*Material shown*:
• • •

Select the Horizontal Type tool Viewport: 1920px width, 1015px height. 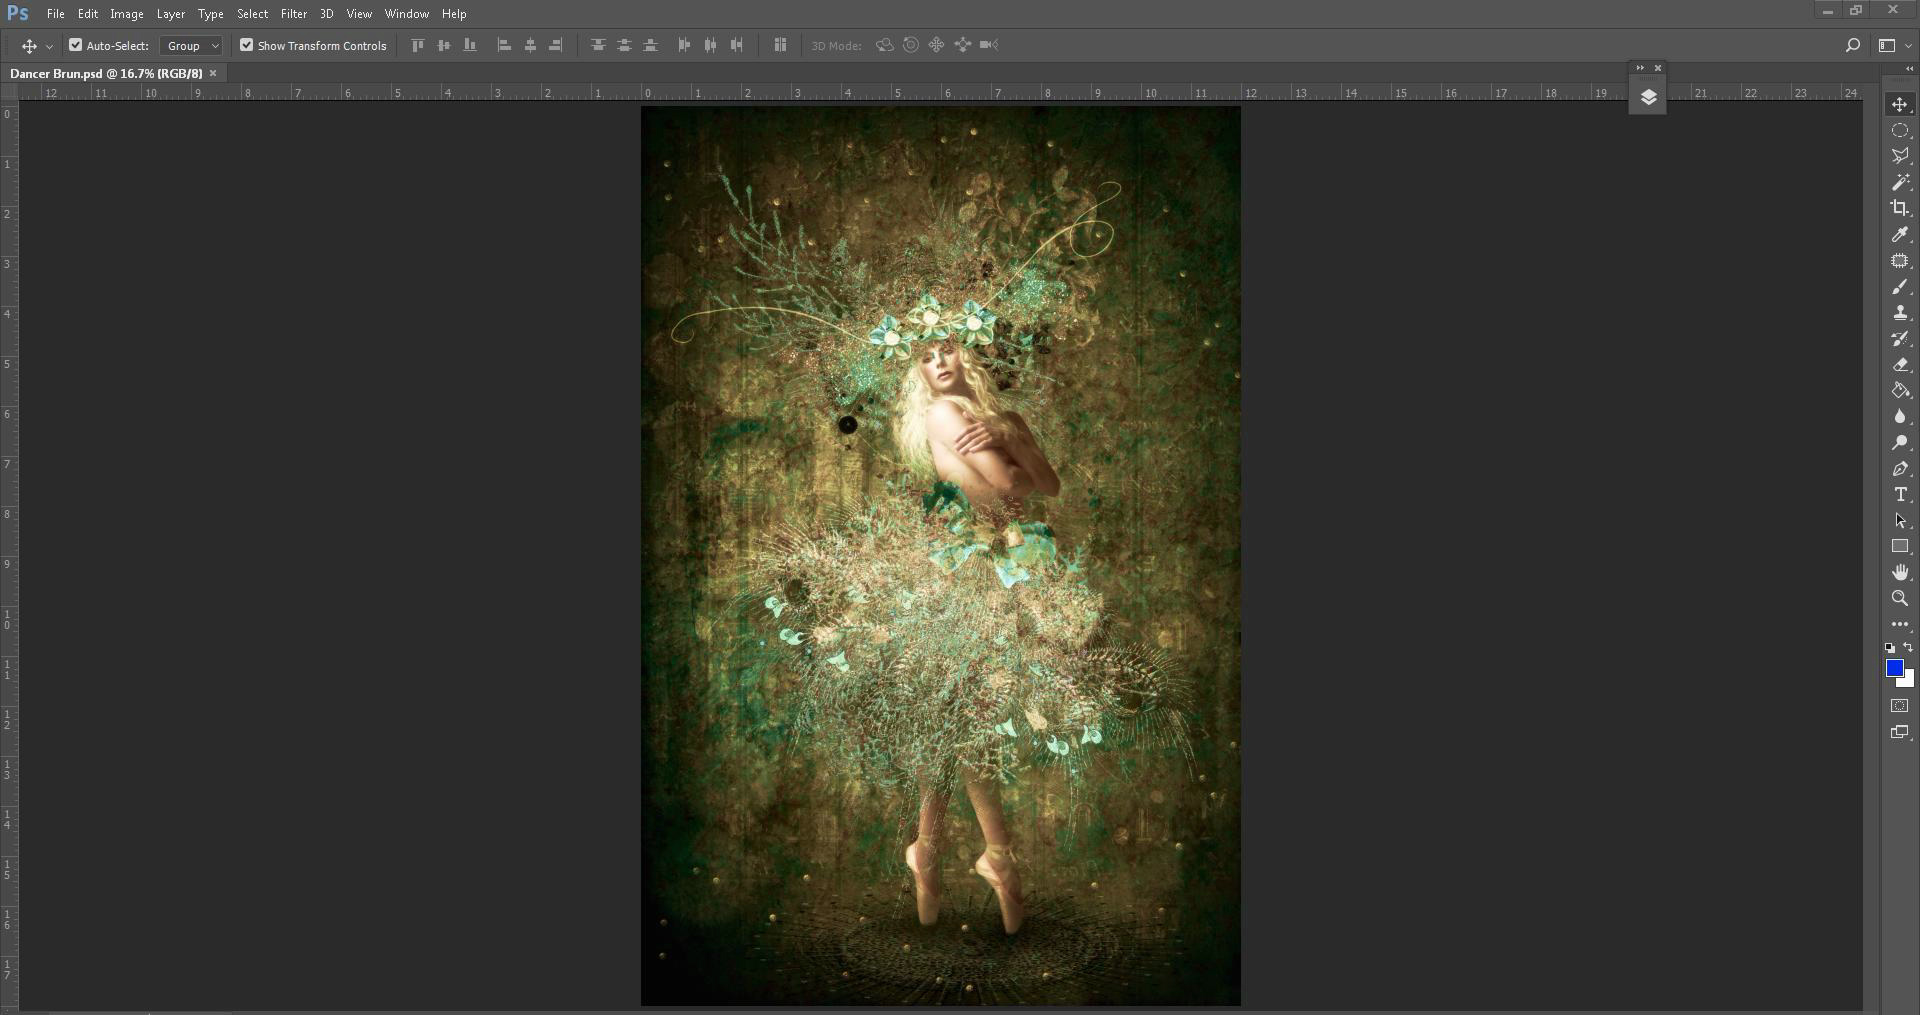(x=1899, y=495)
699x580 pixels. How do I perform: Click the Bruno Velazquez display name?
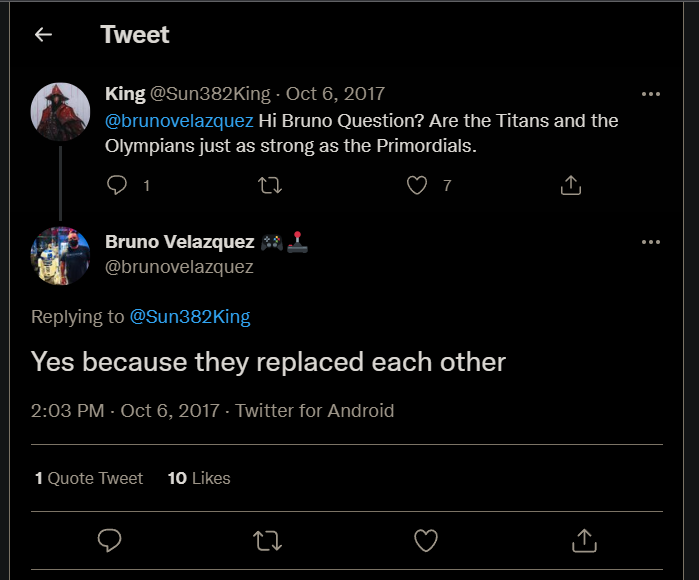179,242
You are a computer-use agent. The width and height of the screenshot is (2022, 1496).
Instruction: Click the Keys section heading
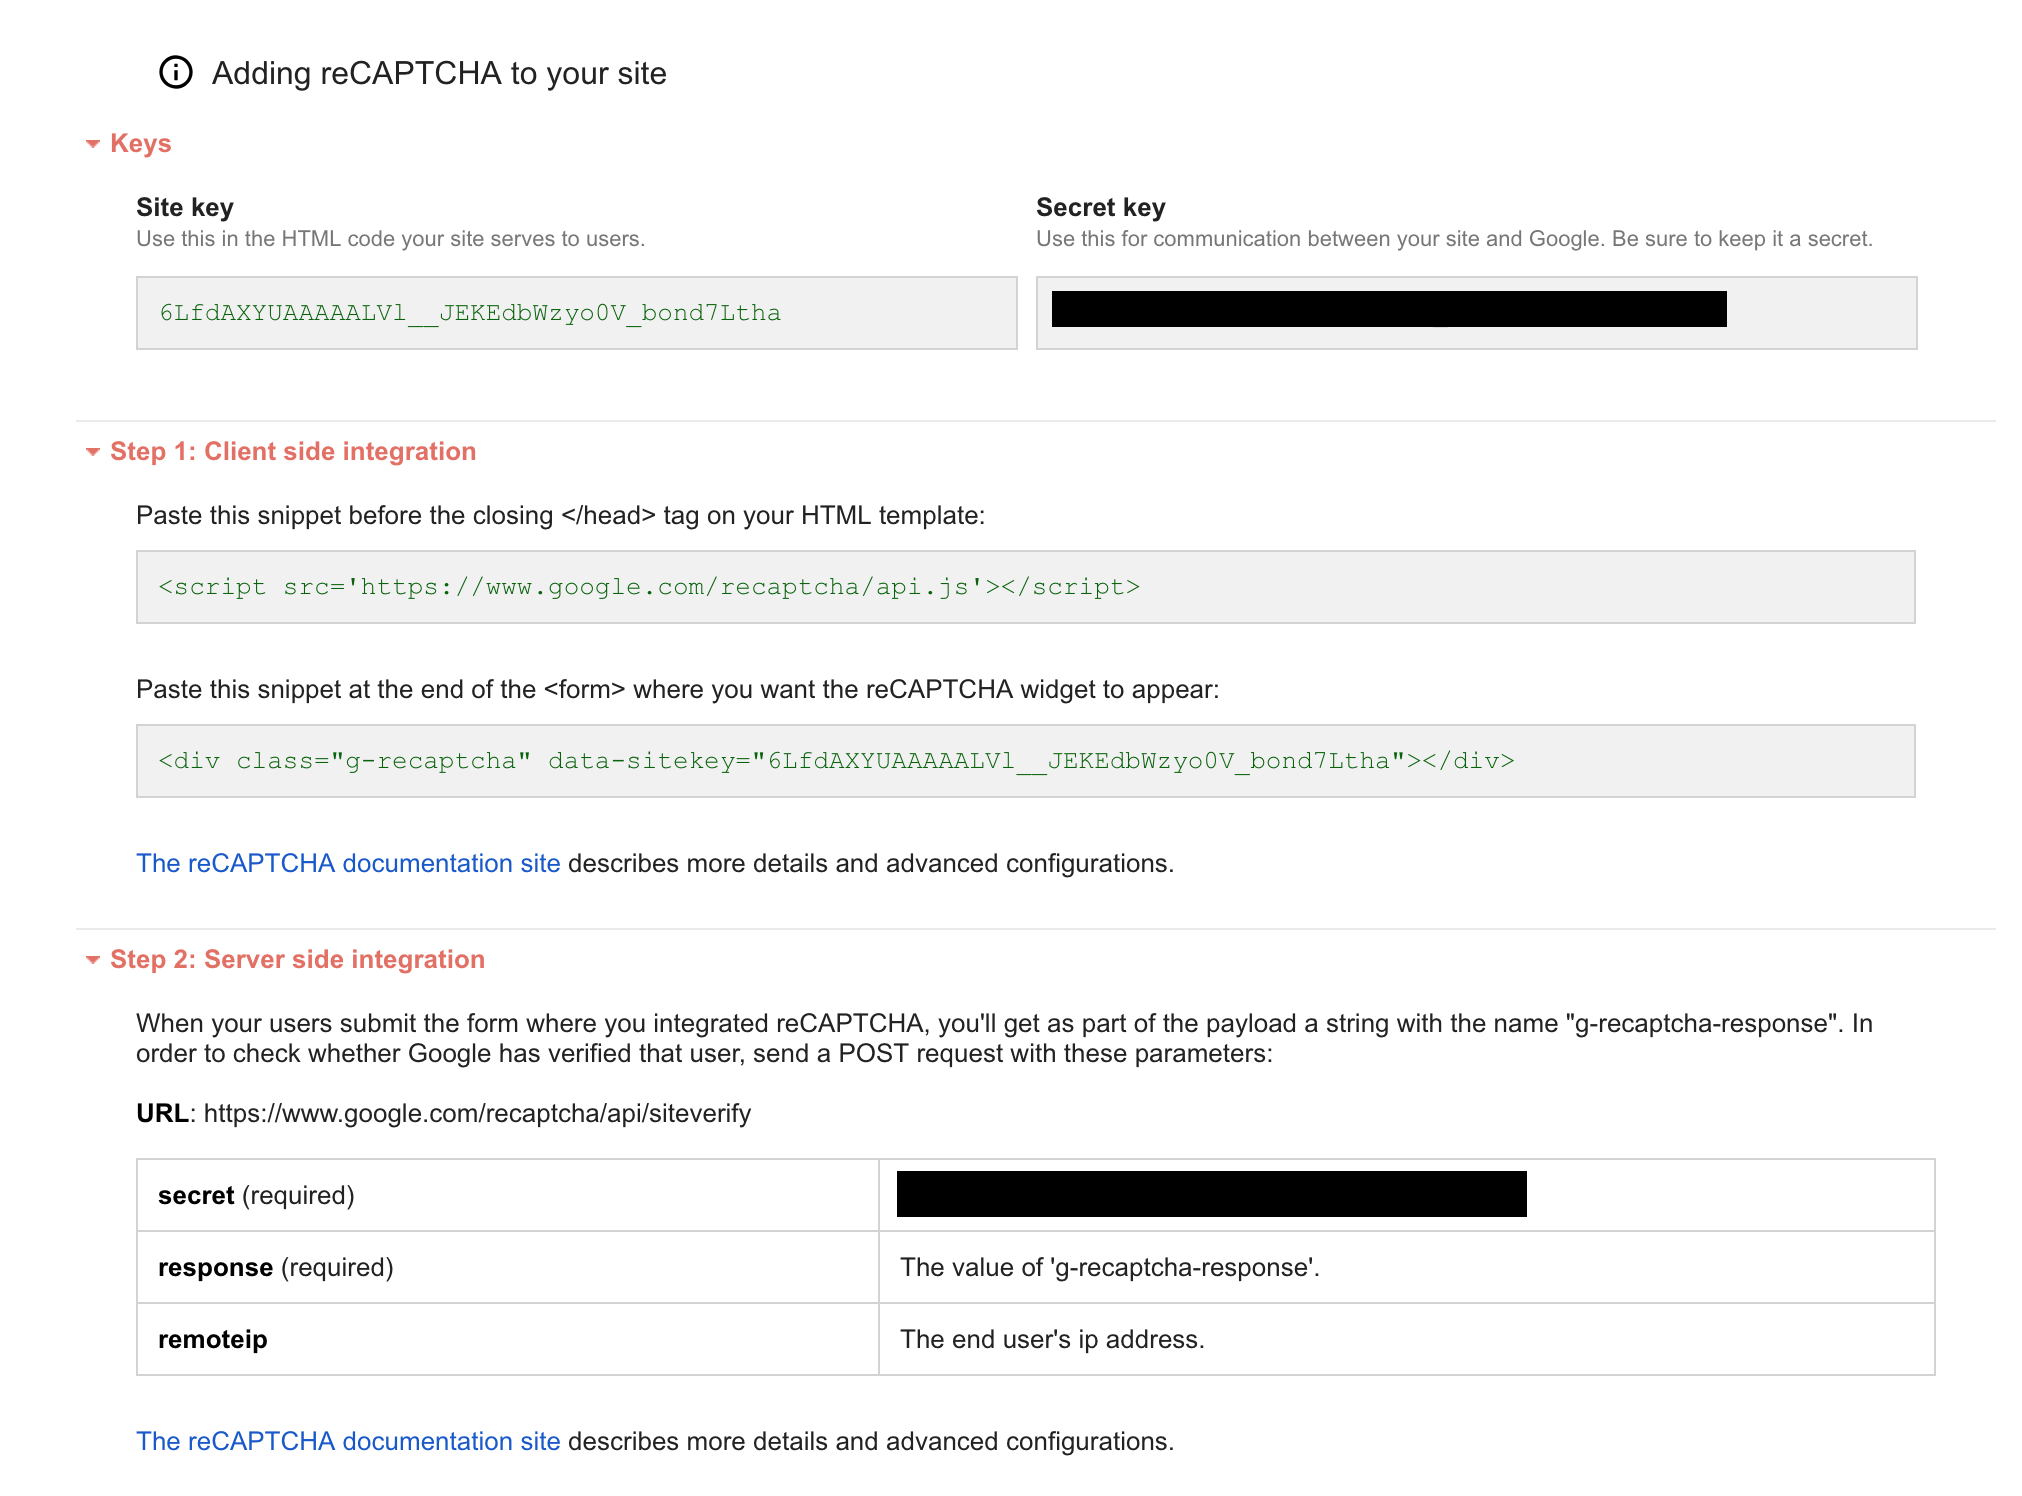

• • •

*Directions for this task*: Nothing but the lines from the one containing "You are a computer-use" through the end of the listing should be written out, each exactly, and pictures must be left out.

*Output below*:
You are a computer-use agent. The width and height of the screenshot is (2022, 1496).
Instruction: Click the Keys section heading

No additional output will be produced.